**TASK ITEM:** The whole listing must be returned exactly, with no line missing.

---- TASK DATA

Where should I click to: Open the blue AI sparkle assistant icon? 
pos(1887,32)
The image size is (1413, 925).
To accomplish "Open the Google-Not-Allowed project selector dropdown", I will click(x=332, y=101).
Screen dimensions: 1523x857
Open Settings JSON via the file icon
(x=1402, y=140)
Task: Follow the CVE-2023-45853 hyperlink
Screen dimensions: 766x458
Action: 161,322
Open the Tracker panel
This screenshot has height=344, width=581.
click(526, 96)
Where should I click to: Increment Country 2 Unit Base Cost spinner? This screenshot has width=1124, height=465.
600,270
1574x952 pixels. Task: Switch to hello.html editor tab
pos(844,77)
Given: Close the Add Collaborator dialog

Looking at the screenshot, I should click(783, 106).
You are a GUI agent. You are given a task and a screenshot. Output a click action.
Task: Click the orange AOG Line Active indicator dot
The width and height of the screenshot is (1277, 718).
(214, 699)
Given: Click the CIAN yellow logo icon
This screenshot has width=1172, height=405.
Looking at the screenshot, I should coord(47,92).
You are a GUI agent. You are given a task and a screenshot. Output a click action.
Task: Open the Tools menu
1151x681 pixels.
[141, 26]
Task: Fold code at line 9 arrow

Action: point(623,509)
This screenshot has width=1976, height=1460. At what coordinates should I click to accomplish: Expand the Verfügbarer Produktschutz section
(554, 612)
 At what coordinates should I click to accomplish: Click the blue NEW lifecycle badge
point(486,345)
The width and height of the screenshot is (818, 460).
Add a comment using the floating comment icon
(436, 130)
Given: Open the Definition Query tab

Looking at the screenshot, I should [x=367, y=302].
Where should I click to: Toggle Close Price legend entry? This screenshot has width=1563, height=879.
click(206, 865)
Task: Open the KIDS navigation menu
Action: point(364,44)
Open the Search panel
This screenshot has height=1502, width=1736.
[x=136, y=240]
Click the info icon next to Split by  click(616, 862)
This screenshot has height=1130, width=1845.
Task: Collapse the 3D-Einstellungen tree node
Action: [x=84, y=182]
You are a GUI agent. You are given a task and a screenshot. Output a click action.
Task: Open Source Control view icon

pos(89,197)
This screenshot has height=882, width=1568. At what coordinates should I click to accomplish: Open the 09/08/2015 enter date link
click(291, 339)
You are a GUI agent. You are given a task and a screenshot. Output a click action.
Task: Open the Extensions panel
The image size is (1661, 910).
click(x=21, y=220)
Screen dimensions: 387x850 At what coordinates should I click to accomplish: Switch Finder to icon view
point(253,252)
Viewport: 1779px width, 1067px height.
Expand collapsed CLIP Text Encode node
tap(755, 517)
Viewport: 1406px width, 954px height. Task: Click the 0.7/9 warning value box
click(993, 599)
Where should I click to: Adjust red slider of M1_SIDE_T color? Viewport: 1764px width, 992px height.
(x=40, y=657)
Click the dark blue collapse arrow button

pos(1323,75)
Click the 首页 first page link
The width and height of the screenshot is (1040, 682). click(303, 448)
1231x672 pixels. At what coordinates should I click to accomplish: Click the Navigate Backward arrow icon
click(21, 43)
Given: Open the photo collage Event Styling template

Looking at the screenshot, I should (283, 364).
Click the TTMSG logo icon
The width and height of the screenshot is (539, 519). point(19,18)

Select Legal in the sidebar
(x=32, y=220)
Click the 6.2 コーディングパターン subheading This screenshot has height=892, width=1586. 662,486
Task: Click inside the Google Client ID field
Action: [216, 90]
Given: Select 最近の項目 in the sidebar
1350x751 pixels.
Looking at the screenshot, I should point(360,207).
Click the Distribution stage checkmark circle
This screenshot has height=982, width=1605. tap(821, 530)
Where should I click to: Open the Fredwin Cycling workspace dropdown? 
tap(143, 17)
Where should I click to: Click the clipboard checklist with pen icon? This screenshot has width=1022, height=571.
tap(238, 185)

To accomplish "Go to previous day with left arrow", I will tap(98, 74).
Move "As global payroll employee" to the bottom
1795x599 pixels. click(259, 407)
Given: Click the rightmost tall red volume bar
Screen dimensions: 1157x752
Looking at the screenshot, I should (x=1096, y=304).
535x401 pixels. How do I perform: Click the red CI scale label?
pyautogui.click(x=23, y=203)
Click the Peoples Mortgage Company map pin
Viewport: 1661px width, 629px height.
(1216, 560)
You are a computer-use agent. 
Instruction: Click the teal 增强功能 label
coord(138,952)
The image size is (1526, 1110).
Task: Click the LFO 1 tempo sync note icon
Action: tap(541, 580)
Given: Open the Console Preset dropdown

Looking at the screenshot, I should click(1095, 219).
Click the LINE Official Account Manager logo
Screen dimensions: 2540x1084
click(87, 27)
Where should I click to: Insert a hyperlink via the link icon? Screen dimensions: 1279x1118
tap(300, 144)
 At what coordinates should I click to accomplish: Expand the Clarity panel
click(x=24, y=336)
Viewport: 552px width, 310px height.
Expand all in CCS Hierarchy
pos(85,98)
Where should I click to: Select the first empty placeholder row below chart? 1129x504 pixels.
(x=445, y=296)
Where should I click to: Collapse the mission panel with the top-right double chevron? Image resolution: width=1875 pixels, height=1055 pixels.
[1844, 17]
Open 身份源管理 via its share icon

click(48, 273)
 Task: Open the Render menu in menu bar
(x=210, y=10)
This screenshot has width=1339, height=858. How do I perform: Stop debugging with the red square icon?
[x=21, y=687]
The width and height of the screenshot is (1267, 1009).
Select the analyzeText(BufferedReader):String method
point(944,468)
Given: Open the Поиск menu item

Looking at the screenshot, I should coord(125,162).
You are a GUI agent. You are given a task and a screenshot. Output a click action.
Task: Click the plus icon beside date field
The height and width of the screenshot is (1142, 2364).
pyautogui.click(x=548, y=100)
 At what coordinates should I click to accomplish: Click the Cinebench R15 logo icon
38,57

--------

**RESPONSE AREA:**
Where should I click to: Open the blue AI sparkle assistant icon? 
pos(1887,32)
The image size is (1413, 925).
To accomplish "Open the Google-Not-Allowed project selector dropdown", I will click(x=332, y=101).
Screen dimensions: 1523x857
Open Settings JSON via the file icon
(x=1402, y=140)
Task: Follow the CVE-2023-45853 hyperlink
Screen dimensions: 766x458
Action: 161,322
Open the Tracker panel
This screenshot has height=344, width=581.
click(526, 96)
Where should I click to: Increment Country 2 Unit Base Cost spinner? This screenshot has width=1124, height=465.
600,270
1574x952 pixels. Task: Switch to hello.html editor tab
pos(844,77)
Given: Close the Add Collaborator dialog

Looking at the screenshot, I should click(783, 106).
You are a GUI agent. You are given a task and a screenshot. Output a click action.
Task: Click the orange AOG Line Active indicator dot
The width and height of the screenshot is (1277, 718).
(214, 699)
Given: Click the CIAN yellow logo icon
This screenshot has width=1172, height=405.
Looking at the screenshot, I should coord(47,92).
You are a GUI agent. You are given a task and a screenshot. Output a click action.
Task: Open the Tools menu
1151x681 pixels.
[141, 26]
Task: Fold code at line 9 arrow

Action: point(623,509)
This screenshot has width=1976, height=1460. At what coordinates should I click to accomplish: Expand the Verfügbarer Produktschutz section
(554, 612)
 At what coordinates should I click to accomplish: Click the blue NEW lifecycle badge
point(486,345)
The width and height of the screenshot is (818, 460).
Add a comment using the floating comment icon
(436, 130)
Given: Open the Definition Query tab

Looking at the screenshot, I should [x=367, y=302].
Where should I click to: Toggle Close Price legend entry? This screenshot has width=1563, height=879.
click(206, 865)
Task: Open the KIDS navigation menu
Action: point(364,44)
Open the Search panel
This screenshot has height=1502, width=1736.
[x=136, y=240]
Click the info icon next to Split by  click(616, 862)
This screenshot has height=1130, width=1845.
Task: Collapse the 3D-Einstellungen tree node
Action: [x=84, y=182]
You are a GUI agent. You are given a task and a screenshot. Output a click action.
Task: Open Source Control view icon

pos(89,197)
This screenshot has height=882, width=1568. At what coordinates should I click to accomplish: Open the 09/08/2015 enter date link
click(291, 339)
You are a GUI agent. You are given a task and a screenshot. Output a click action.
Task: Open the Extensions panel
The image size is (1661, 910).
click(x=21, y=220)
Screen dimensions: 387x850 At what coordinates should I click to accomplish: Switch Finder to icon view
point(253,252)
Viewport: 1779px width, 1067px height.
Expand collapsed CLIP Text Encode node
tap(755, 517)
Viewport: 1406px width, 954px height. Task: Click the 0.7/9 warning value box
click(993, 599)
Where should I click to: Adjust red slider of M1_SIDE_T color? Viewport: 1764px width, 992px height.
(x=40, y=657)
Click the dark blue collapse arrow button

pos(1323,75)
Click the 首页 first page link
The width and height of the screenshot is (1040, 682). click(303, 448)
1231x672 pixels. At what coordinates should I click to accomplish: Click the Navigate Backward arrow icon
click(21, 43)
Given: Open the photo collage Event Styling template

Looking at the screenshot, I should (283, 364).
Click the TTMSG logo icon
The width and height of the screenshot is (539, 519). point(19,18)

Select Legal in the sidebar
(x=32, y=220)
Click the 6.2 コーディングパターン subheading This screenshot has height=892, width=1586. 662,486
Task: Click inside the Google Client ID field
Action: [216, 90]
Given: Select 最近の項目 in the sidebar
1350x751 pixels.
Looking at the screenshot, I should point(360,207).
Click the Distribution stage checkmark circle
This screenshot has height=982, width=1605. tap(821, 530)
Where should I click to: Open the Fredwin Cycling workspace dropdown? 
tap(143, 17)
Where should I click to: Click the clipboard checklist with pen icon? This screenshot has width=1022, height=571.
tap(238, 185)

To accomplish "Go to previous day with left arrow", I will tap(98, 74).
Move "As global payroll employee" to the bottom
1795x599 pixels. click(259, 407)
Given: Click the rightmost tall red volume bar
Screen dimensions: 1157x752
Looking at the screenshot, I should (x=1096, y=304).
535x401 pixels. How do I perform: Click the red CI scale label?
pyautogui.click(x=23, y=203)
Click the Peoples Mortgage Company map pin
Viewport: 1661px width, 629px height.
(1216, 560)
You are a computer-use agent. 
Instruction: Click the teal 增强功能 label
coord(138,952)
The image size is (1526, 1110).
Task: Click the LFO 1 tempo sync note icon
Action: tap(541, 580)
Given: Open the Console Preset dropdown

Looking at the screenshot, I should click(1095, 219).
Click the LINE Official Account Manager logo
Screen dimensions: 2540x1084
click(87, 27)
Where should I click to: Insert a hyperlink via the link icon? Screen dimensions: 1279x1118
tap(300, 144)
 At what coordinates should I click to accomplish: Expand the Clarity panel
click(x=24, y=336)
Viewport: 552px width, 310px height.
Expand all in CCS Hierarchy
pos(85,98)
Where should I click to: Select the first empty placeholder row below chart? 1129x504 pixels.
(x=445, y=296)
Where should I click to: Collapse the mission panel with the top-right double chevron? Image resolution: width=1875 pixels, height=1055 pixels.
[1844, 17]
Open 身份源管理 via its share icon

click(48, 273)
 Task: Open the Render menu in menu bar
(x=210, y=10)
This screenshot has width=1339, height=858. How do I perform: Stop debugging with the red square icon?
[x=21, y=687]
The width and height of the screenshot is (1267, 1009).
Select the analyzeText(BufferedReader):String method
point(944,468)
Given: Open the Поиск menu item

Looking at the screenshot, I should coord(125,162).
You are a GUI agent. You are given a task and a screenshot. Output a click action.
Task: Click the plus icon beside date field
The height and width of the screenshot is (1142, 2364).
pyautogui.click(x=548, y=100)
 At what coordinates should I click to accomplish: Click the Cinebench R15 logo icon
38,57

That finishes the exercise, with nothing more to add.